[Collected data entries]
·····
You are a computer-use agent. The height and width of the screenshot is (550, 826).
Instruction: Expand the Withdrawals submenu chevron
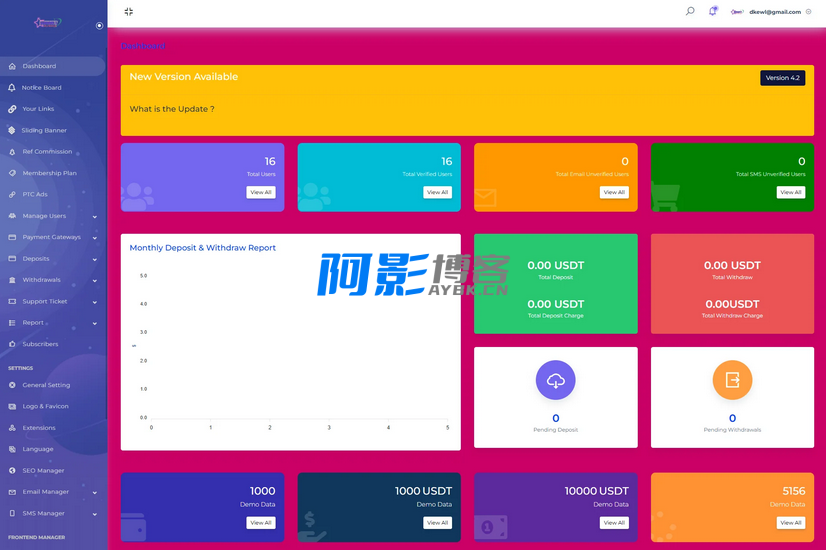tap(95, 280)
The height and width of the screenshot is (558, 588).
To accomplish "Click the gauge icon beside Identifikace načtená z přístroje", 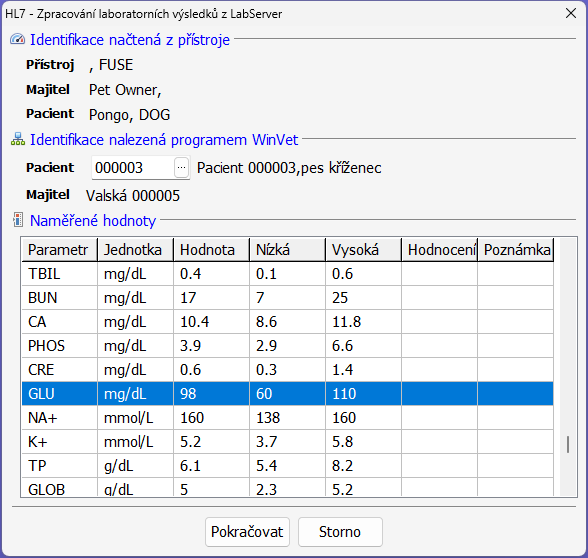I will pos(17,39).
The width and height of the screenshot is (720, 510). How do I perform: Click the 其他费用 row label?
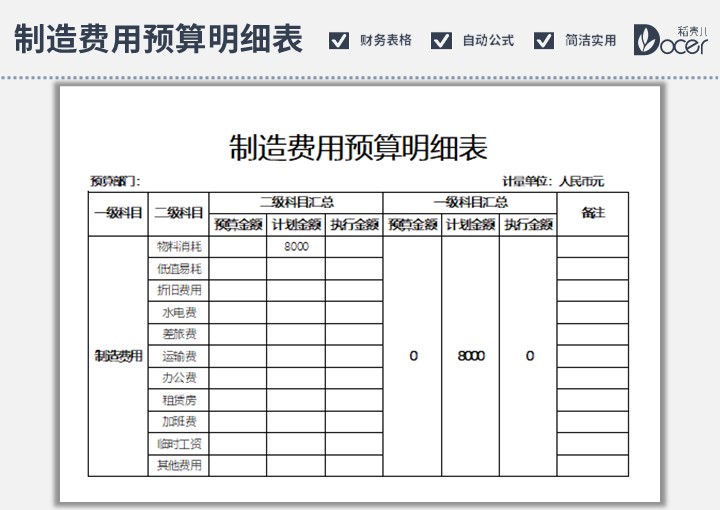click(178, 465)
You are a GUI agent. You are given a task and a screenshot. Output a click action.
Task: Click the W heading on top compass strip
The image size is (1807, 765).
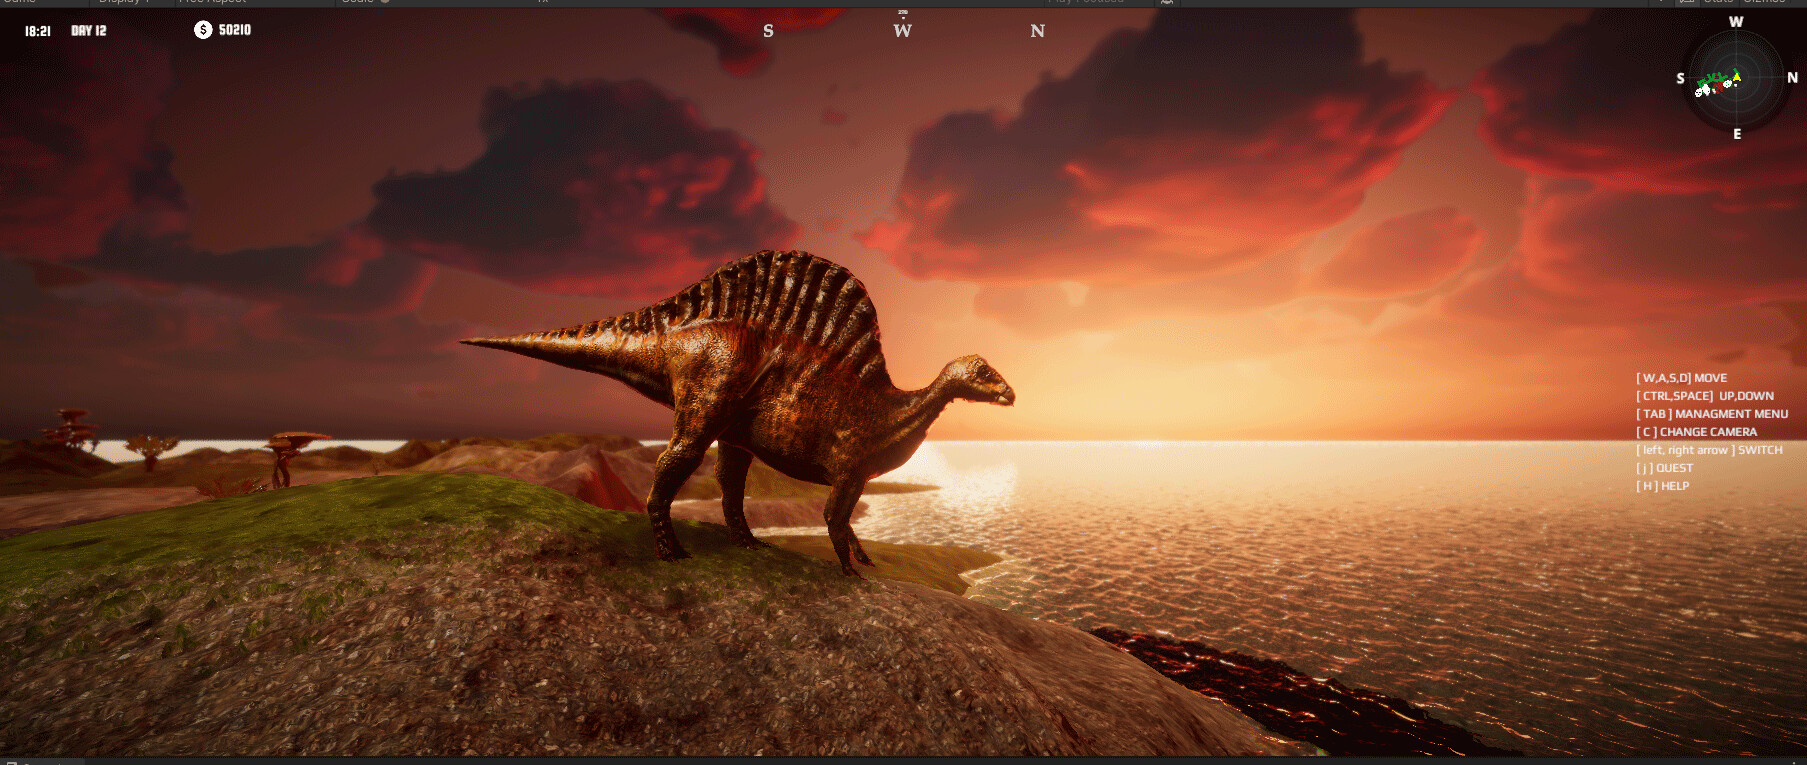point(902,31)
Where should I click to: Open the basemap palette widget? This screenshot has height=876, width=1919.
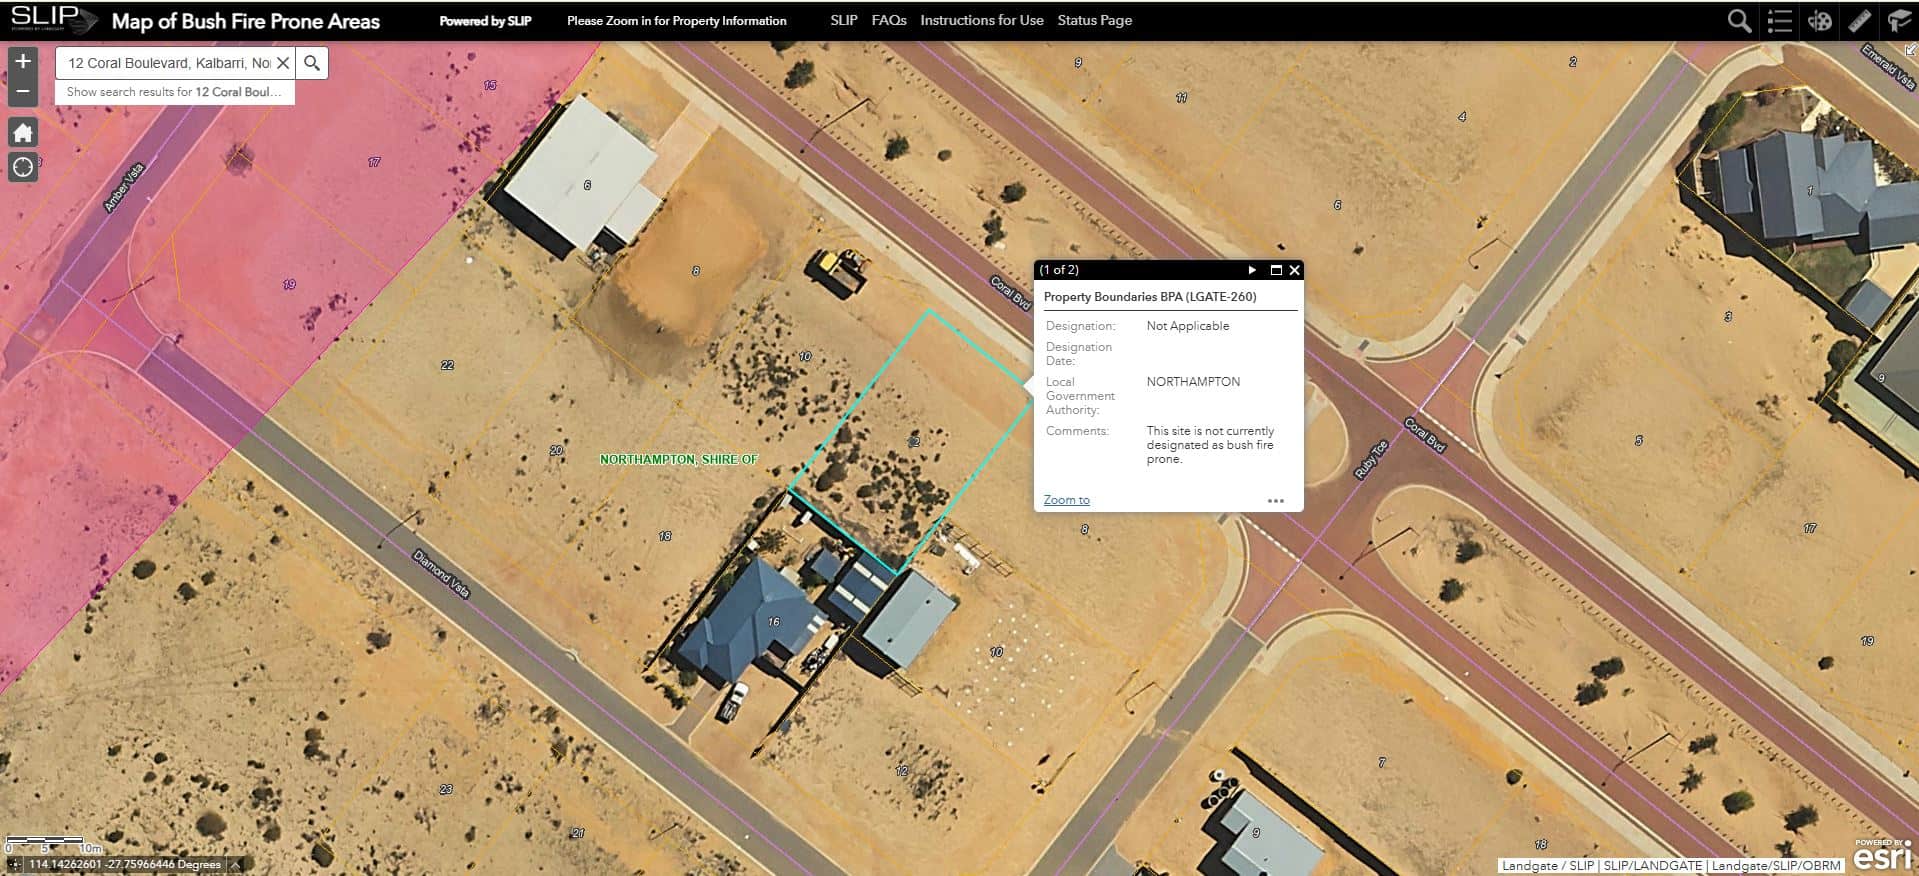click(x=1819, y=21)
·····
What the exercise asks: Nothing but the lines from the one that contains "The image size is (1807, 765)." through the last line of the records belongs in the answer, reproduced exactly, with no pictures.

Result for this task:
The image size is (1807, 765).
point(902,31)
Where should I click to: Open the basemap palette widget? This screenshot has height=876, width=1919.
click(x=1819, y=21)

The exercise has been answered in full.